DIRECTIVE 1: Based on the blocking layer passage, answer yes or no to whether each statement agrees with it, and quote the exact words that decide each answer: (a) The blocking layer may be applied by vacuum deposition. (b) To obtain thin layers, the blocking layer is applied in undiluted form. (c) For spray coating, a weight ratio of blocking layer material to solvent of from about 0.05:100 to about 5:100 is satisfactory.
DIRECTIVE 2: Condense the blocking layer passage paragraph beginning "The blocking layer in embodiments may be continuous" into a short bulleted list that keeps its main facts.

The blocking layer in embodiments may be continuous and may have a thickness of less than from about 10 micrometers, and more specifically, from about 1 to about 5 micrometers. In embodiments, a blocking layer of from about 0.005 micrometer to about 1.5 micrometers facilitates charge neutralization after the exposure step and optimum electrical performance is achieved. The blocking layer may be applied by any suitable conventional technique, such as spraying, dip coating, draw bar coating, gravure coating, silk screening, air knife coating, reverse roll coating, vacuum deposition, chemical treatment, and the like. For convenience in obtaining thin layers, the blocking layer is, in embodiments, applied in the form of a dilute solution with the solvent being removed after deposition of the coating by conventional techniques, such as by vacuum, heating, and the like. Generally, a weight ratio of blocking layer material and solvent of from about 0.05:100 to about 5:100 is satisfactory for spray coating.

(Stored data entries)
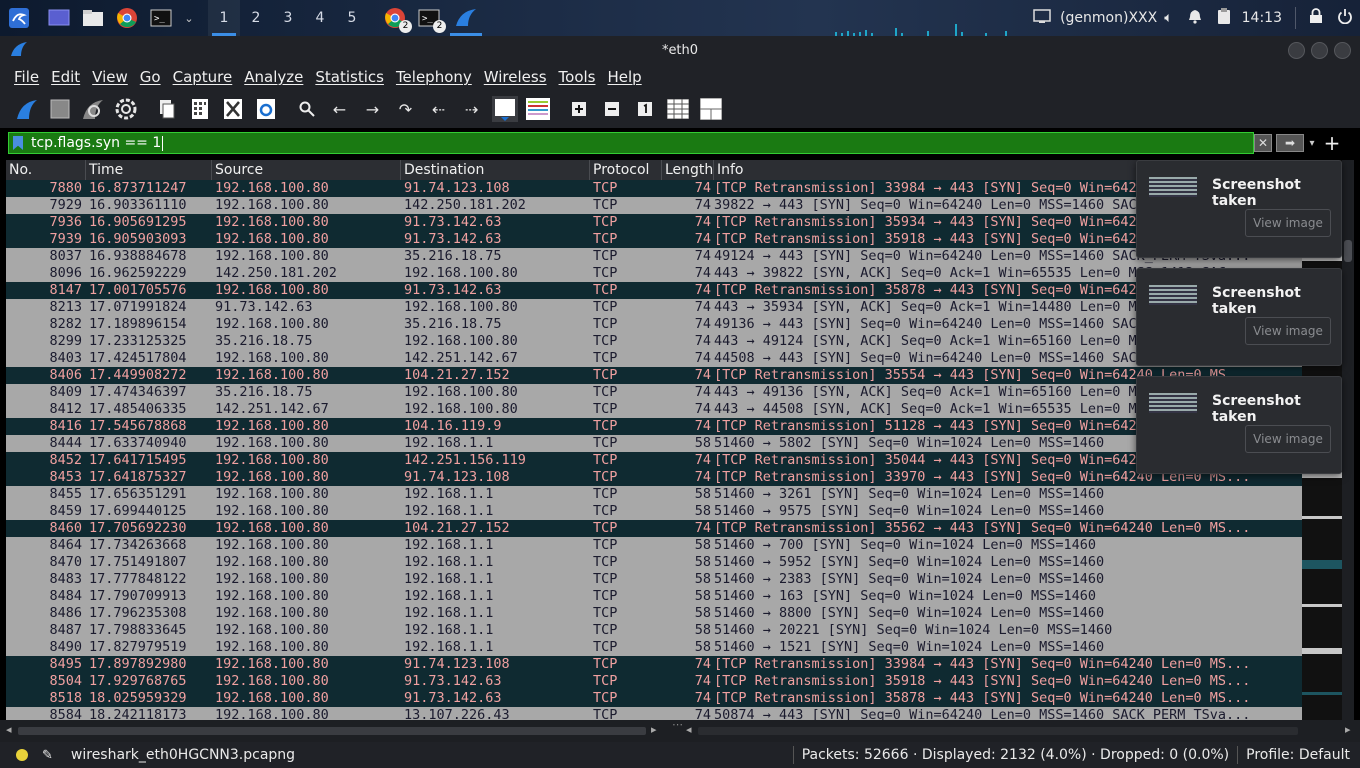 This screenshot has height=768, width=1360. What do you see at coordinates (46, 170) in the screenshot?
I see `column-header-no: No.` at bounding box center [46, 170].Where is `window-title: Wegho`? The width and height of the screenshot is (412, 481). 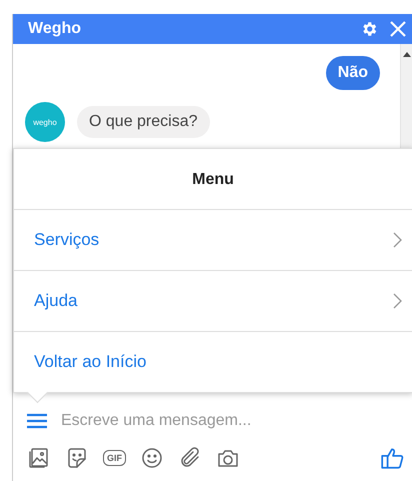 window-title: Wegho is located at coordinates (55, 29). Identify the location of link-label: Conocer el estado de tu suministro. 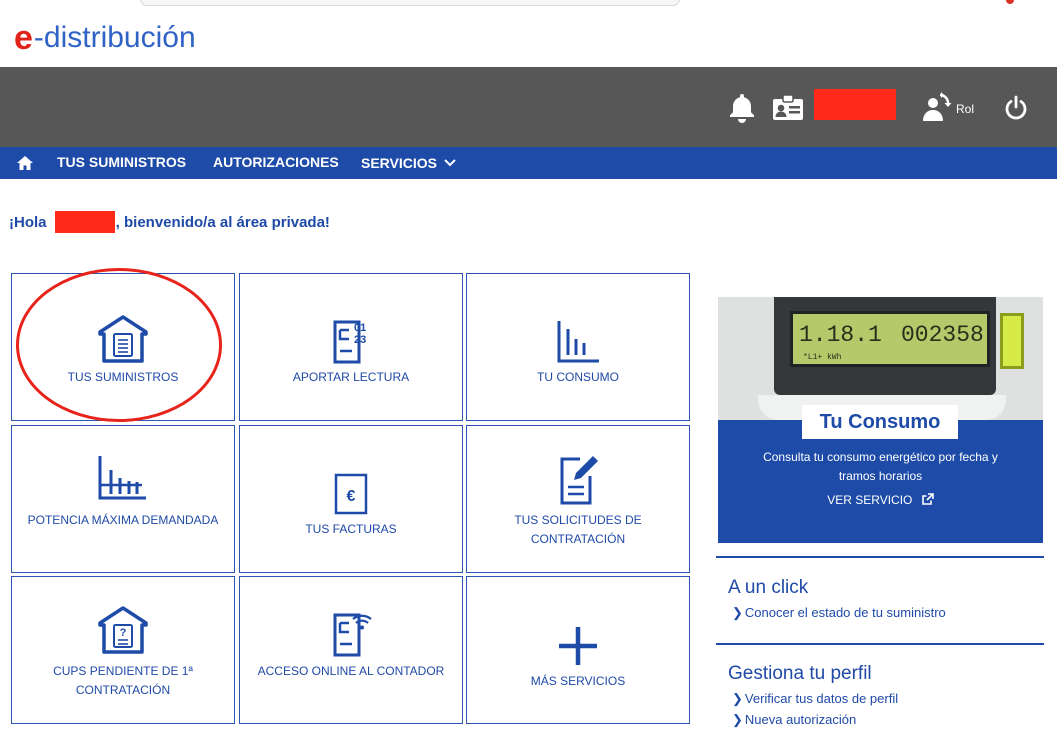
(845, 612).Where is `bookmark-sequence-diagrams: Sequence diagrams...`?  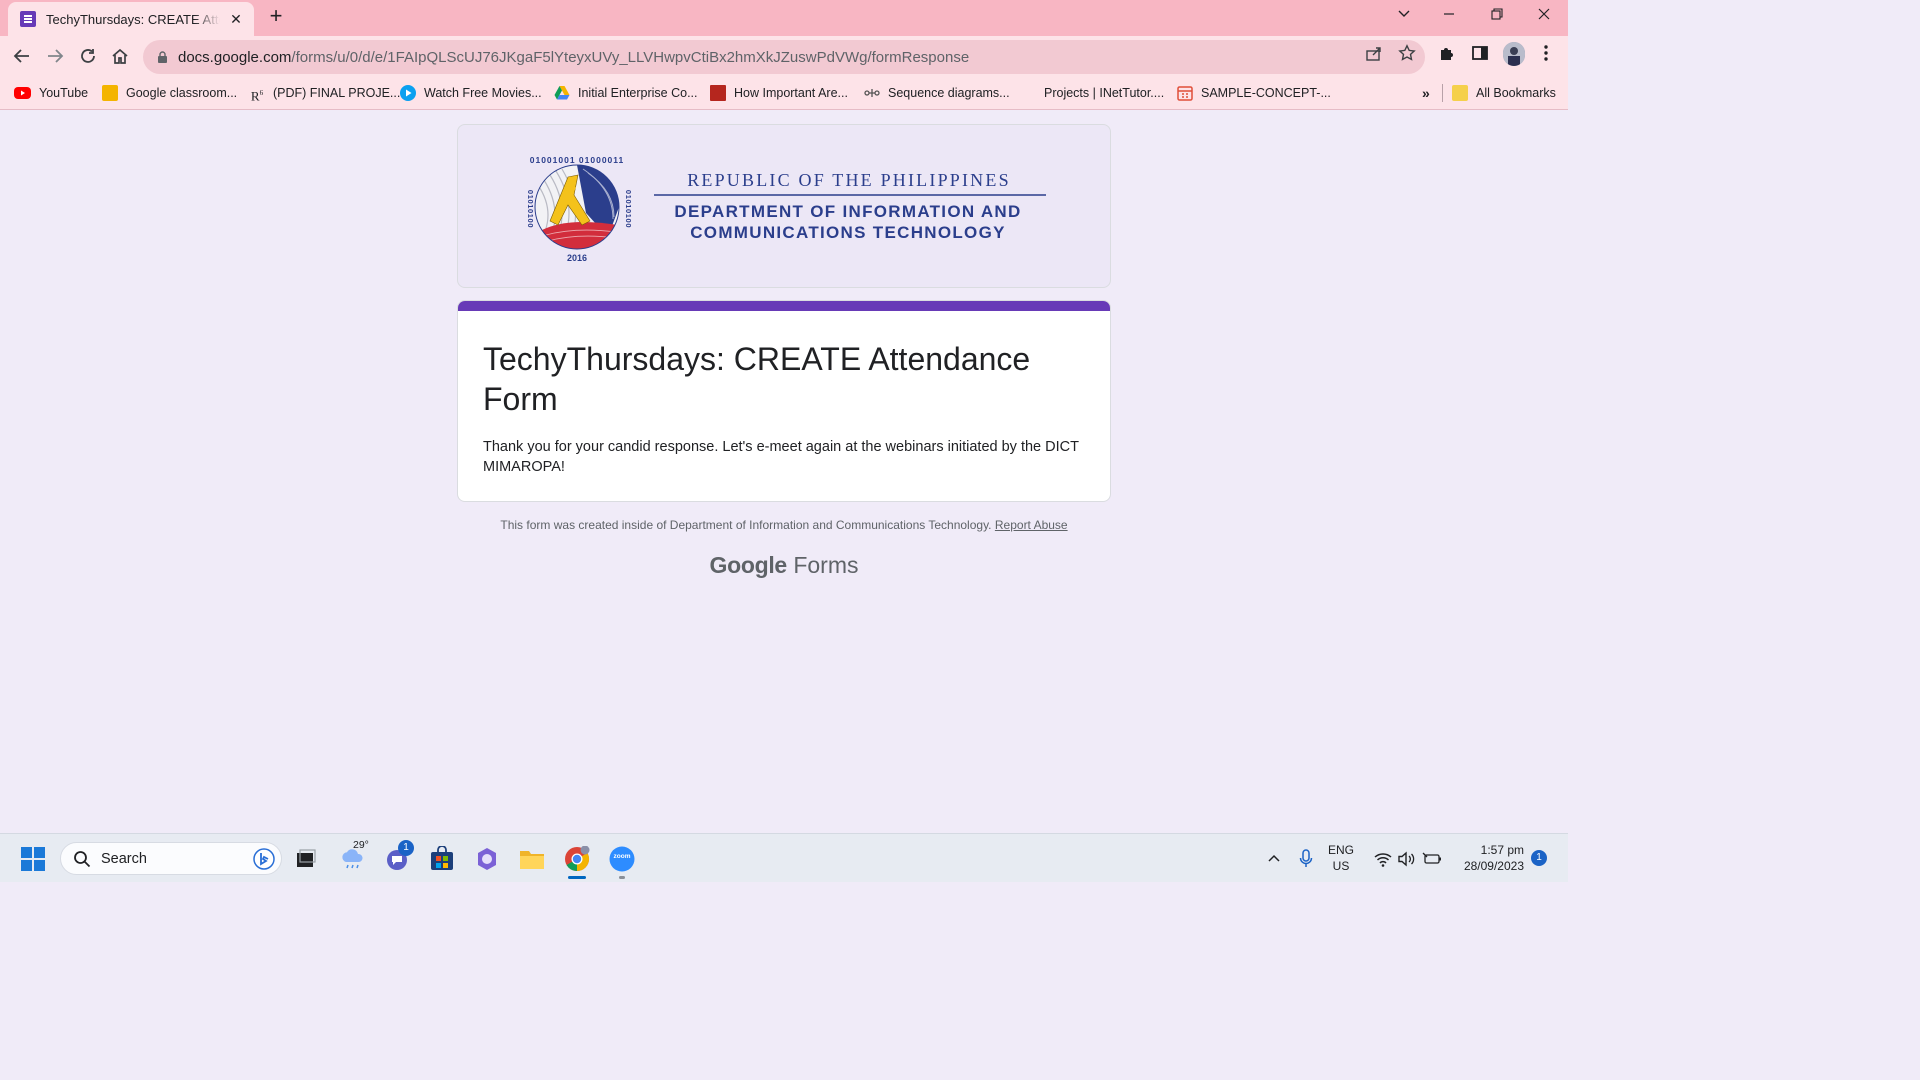 bookmark-sequence-diagrams: Sequence diagrams... is located at coordinates (937, 93).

WORKED SOLUTION 1:
(a) Yes: "The blocking layer may be applied by any suitable conventional technique, such as spraying, dip coating, draw bar coating, gravure coating, silk screening, air knife coating, reverse roll coating, vacuum deposition, chemical treatment, and the like."
(b) No: "For convenience in obtaining thin layers, the blocking layer is, in embodiments, applied in the form of a dilute solution"
(c) Yes: "Generally, a weight ratio of blocking layer material and solvent of from about 0.05:100 to about 5:100 is satisfactory for spray coating."

WORKED SOLUTION 2:
- The blocking layer may be continuous, more specifically from about 1 to about 5 micrometers thick.
- A thickness of about 0.005 to about 1.5 micrometers aids charge neutralization after exposure and gives optimum electrical performance.
- Application can use any suitable conventional technique, such as spraying, dip coating, draw bar coating, gravure coating, silk screening, air knife coating, reverse roll coating, vacuum deposition, or chemical treatment.
- For thin layers, it is applied as a dilute solution, and the solvent is removed afterward by means such as vacuum or heating.
- For spray coating, a blocking layer material to solvent weight ratio of about 0.05:100 to about 5:100 is generally satisfactory.